▶ **What needs to be done**
Copy out the listing below word for word, from the line containing "Describe the element at coordinates (337, 330)" through the line containing "cell-size: 120CM is", including both of those lines.

####

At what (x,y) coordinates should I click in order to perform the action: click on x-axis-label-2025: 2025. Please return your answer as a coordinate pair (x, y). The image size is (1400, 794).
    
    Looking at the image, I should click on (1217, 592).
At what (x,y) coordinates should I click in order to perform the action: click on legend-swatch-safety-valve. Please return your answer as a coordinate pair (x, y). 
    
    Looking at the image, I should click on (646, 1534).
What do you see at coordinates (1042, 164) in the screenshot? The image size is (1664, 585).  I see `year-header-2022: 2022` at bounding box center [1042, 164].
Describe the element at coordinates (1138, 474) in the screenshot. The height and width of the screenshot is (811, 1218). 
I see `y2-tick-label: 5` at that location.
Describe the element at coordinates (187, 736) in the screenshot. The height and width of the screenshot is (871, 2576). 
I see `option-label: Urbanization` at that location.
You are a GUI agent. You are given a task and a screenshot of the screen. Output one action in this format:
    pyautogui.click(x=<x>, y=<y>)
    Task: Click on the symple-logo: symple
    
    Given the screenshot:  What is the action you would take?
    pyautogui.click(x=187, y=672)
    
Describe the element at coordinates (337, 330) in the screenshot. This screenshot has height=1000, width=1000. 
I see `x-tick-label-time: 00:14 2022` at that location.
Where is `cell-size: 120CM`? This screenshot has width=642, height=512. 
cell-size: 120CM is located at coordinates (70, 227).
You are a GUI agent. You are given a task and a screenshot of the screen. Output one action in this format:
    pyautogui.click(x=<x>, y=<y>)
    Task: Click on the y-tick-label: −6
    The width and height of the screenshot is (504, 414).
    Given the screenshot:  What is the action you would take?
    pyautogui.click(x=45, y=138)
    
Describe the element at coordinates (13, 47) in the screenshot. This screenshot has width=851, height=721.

####

▶ **Solved exercise**
Describe the element at coordinates (337, 330) in the screenshot. This screenshot has height=1000, width=1000. 
I see `x-tick-label-time: 00:14 2022` at that location.
Where is `cell-size: 120CM`? This screenshot has width=642, height=512. 
cell-size: 120CM is located at coordinates (70, 227).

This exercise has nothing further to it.